Bond yields at a glance

MBIS benchmark (~AA)

MBIS AAA

MMD AAA

U.S. Treasuries

10 year

2.623

2.518

2.37

2.77

30 year

3.082

2.979

2.92

3.05

MBIS indices are updated hourly on the Bond Buyer Data Workstation.

Municipal bond buyers adopted a cautious tone on Tuesday, waiting for trading volatility to die down before jumping back into the market. The recent roller-coaster ride in the stock market is fueling investor uncertainity and that concern may provide an entry point for new buyers into the fixed income markets.

“Both the volatility and downward bias promote great anxiety for the equity investor, who heretofore was in a lulled sense of comfortable security for continuous growth,” said Peter Delahunt, managing director at Raymond James & Associates. “This anxiety should serve to pivot their attention to the overlooked recent rise in yields, especially for the relative attractiveness of munis for the taxpaying investors,” he added. “Suddenly fixed returns don’t seem so bad" to investors.

On Tuesday, there was a wait and see attitude among the buy-side market that was stalling activity on the day, said a New Jersey trader. “I think you need to see investors doing more than dipping their toe into the water,” he said.

“We aren’t seeing the follow-through from the buyers at these levels where the scale is setting prices high and yields lower,” the trader said. “Treasuries sold off and municipal ratios as a result have lowered as well and made munis less attractive since [Monday].”

The MBIS municipal non-callable 5% GO benchmark scale and the MBIS AAA scale were both stronger in late trading. Ron Valinoti, founder of Triangle Park Capital Markets Data and manager of business operations for MBIS Brokerage partners, said he thought it had captured the correct tone of the market on Monday.

"We saw the curve move on Monday along with Treasuries,” he said, adding this was validated by a good deal of market activity then.

On Tuesday, the 10-year MBIS muni benchmark yield fell to 2.623% from the final read of 2.651% on Monday, according to Municipal Bond Information Services. The MBIS 30-year benchmark muni yield dropped to 3.082% from 3.118%. The 10-year MBIS muni AAA yield decreased to 2.518% on Tuesday from the final read of 2.533% on Monday, according to Municipal Bond Information Services. The MBIS 30-year AAA muni yield declined to 2.979% from 3.005%. The MBIS benchmark index is updated hourly on the Bond Buyer Data Workstation.

Top-rated municipal bonds on the MMD scale were substantially stronger on Tuesday.

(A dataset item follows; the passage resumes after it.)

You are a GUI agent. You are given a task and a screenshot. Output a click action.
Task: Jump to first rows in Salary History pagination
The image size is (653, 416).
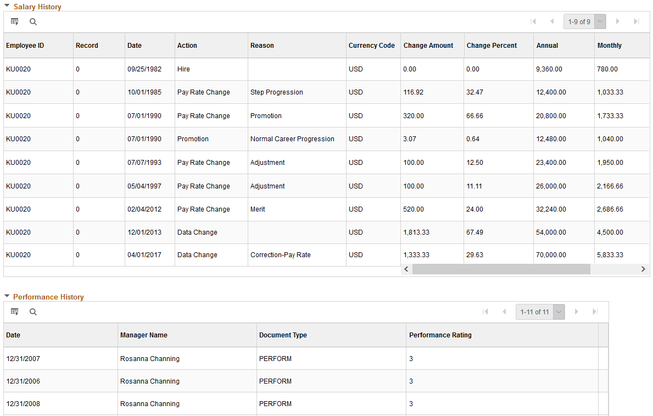point(533,21)
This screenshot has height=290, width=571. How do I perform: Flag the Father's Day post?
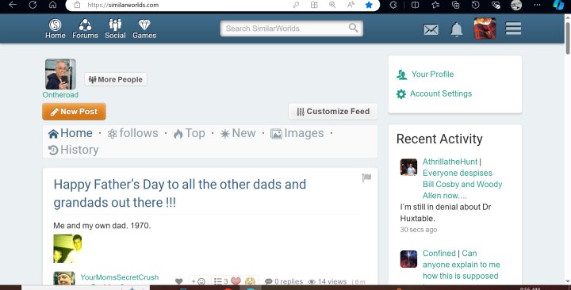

“Munis essentially sat out Monday’s Treasury rally while stocks melted down. They are playing catch-up [Tuesday] which is typical because muni trading doesn’t often apply the brakes and reverse course that fast,” said Greg Saulnier, research analyst at Municipal Market Data. “In fact, we were still noticing some muni drift around midday [on Monday] despite Treasuries maintaining gains. Now that they have appreciated even further, muni buyers are engaged again.”

The yield on the 10-year benchmark muni general obligation rose nine basis points to 2.37% from 2.46% on Monday, while the 30-year GO yield dropped nine basis points to 2.92% from 3.01%, according to the final read of MMD’s triple-A scale.

U.S. Treasuries were weaker on Tuesday. The 10-year Treasury yield rose to 2.77% from 2.75% while the yield on the 30-year Treasury gained to 3.05% from 3.03%.

On Tuesday, the 10-year muni-to-Treasury ratio was calculated at 85.6% compared with 88.0% on Monday, while the 30-year muni-to-Treasury ratio stood at 96.0% versus 98.1%, according to MMD.

The recent rise in bond yields has been somewhat unexpected, some market participants said.

“A month ago, at the beginning of January everyone was anticipating major reinvestments, and look at us a month later, we are off at least 45 basis points on the 10-year and out,” a New York trader said recently. “It’s a real shake up.”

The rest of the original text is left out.